Eircom’s plan to have 500,000 broadband users by 2007 is at least a year behind the challenge recently set by Communications Minister Noel Dempsey TD, IrelandOffline has warned.
The group has called on the minister to conduct an urgent review of the broadband market in Ireland and called for all broadband providers to state six-monthly objectives on broadband rollout, from now until the time that Ireland has 100pc coverage.
Yesterday, Eircom CEO Phil Nolan paid out a dividend to shareholders based on achieving a target of 83,000 broadband subscribers and 102,000 when you factor in broadband customers acquired by players such as Esat BT using Eircom’s wholesale offering. Nolan said Eircom was at least six weeks ahead of target. At the same time as re-affirming the telco’s plans to return to the mobile market, Nolan said that Eircom aimed to have some 500,000 broadband customers live by December 2007.

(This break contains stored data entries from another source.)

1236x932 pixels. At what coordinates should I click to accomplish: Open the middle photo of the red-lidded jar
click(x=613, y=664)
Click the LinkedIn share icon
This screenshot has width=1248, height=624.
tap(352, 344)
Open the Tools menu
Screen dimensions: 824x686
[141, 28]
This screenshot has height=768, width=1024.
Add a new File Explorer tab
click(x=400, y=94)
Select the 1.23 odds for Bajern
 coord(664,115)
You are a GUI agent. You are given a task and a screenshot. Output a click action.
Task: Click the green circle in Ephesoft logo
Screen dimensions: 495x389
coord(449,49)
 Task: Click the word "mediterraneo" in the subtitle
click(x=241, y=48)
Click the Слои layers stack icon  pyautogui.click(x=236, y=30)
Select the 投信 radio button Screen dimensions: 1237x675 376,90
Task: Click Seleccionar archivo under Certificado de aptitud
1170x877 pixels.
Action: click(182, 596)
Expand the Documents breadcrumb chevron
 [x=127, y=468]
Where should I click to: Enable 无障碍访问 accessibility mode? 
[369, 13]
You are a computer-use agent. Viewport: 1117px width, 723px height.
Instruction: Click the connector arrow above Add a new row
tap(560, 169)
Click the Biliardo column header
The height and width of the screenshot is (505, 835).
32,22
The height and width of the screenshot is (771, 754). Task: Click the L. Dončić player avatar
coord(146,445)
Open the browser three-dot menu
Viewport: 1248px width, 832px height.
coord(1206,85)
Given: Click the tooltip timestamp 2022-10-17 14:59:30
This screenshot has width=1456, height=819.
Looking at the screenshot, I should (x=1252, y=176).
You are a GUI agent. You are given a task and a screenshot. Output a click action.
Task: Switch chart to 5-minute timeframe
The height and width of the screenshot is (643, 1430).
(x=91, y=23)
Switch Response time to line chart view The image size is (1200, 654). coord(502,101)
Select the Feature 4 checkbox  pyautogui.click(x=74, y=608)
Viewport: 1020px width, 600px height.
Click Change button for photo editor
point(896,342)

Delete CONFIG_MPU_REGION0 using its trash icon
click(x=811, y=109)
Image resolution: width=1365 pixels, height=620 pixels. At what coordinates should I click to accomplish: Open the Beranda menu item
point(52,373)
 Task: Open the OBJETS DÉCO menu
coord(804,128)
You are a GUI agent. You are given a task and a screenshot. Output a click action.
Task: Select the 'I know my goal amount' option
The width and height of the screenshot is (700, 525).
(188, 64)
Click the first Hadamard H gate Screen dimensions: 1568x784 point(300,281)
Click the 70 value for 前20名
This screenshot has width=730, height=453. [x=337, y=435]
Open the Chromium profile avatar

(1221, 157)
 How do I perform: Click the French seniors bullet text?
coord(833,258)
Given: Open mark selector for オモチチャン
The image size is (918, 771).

However, in recent weeks Minister Dempsey set a challenge to the industry to have some 500,000 broadband subscribers in place by 2006 at the latest.
IrelandOffline, seeking ministerial intervention in the wake of Eircom’s statements, indicated that Ireland is currently 18th out of 21 countries in the OECD and is at least three years behind the rest of Europe in broadband rollout. John Timmons of the lobby group commented: “Eircom is talking about 2007, but let’s talk about today. Today in Ireland less than half the population can get broadband, broadband rollout is three years behind the rest of Europe, 20-25pc of lines in areas covered for broadband fail the Eircom quality test (compared to less than 1pc in the UK) and there is a deepening digital divide between the rural and urban populations.”
Discounting Eircom’s claim that Ireland is the fastest adopter of broadband in Europe, Timmons continued: “We have 100,000 broadband subscribers in Ireland today. Meanwhile in the six counties in the North they have 70,000 connections and a guarantee of 100pc coverage by February while Eircom are promising us in the Republic 90pc by a far off date in 2007.”
Timmons’ colleague Aidan Whyte added: “We are calling on Eircom and all the other companies in the market to release their plans for their future broadband rollouts and to include six-monthly objectives from now until the time Ireland has 100pc coverage.
“Further to this we are calling on Minister Dempsey to urgently conduct a review of the state of broadband in Ireland in the light of Eircom’s failure to realise the seriousness of the country’s plight,” Whyte said.
According to data provided by the pressure group, some 99pc of all phone lines in the UK will be enabled for broadband by December 2005 and in Northern Ireland by February 2005. The group also pointed out that out of 1,100 telecom exchanges around Ireland, only 200 have been enabled to carry broadband.
The group also pointed to the issue surrounding pair gain, otherwise known as the failure of phone lines to carry broadband because during the Eighties the lines were split in order to be shared amongst houses, resulting in some homes qualifying for broadband whilst their nearest neighbours’ lines failed tests. The group pointed to a US Security and Exchange Commission filing made by Eircom claiming that failure rates were around 24pc and warned that the current DSL technology being rolled out by the incumbent is five years old, whereas other countries have moved on to newer DSL technology that paves the way for offerings at least 16 times faster than Eircom’s most popular product. In the UK last week, internet service provider UK Online unveiled an 8Mbps offering for £39 sterling a month.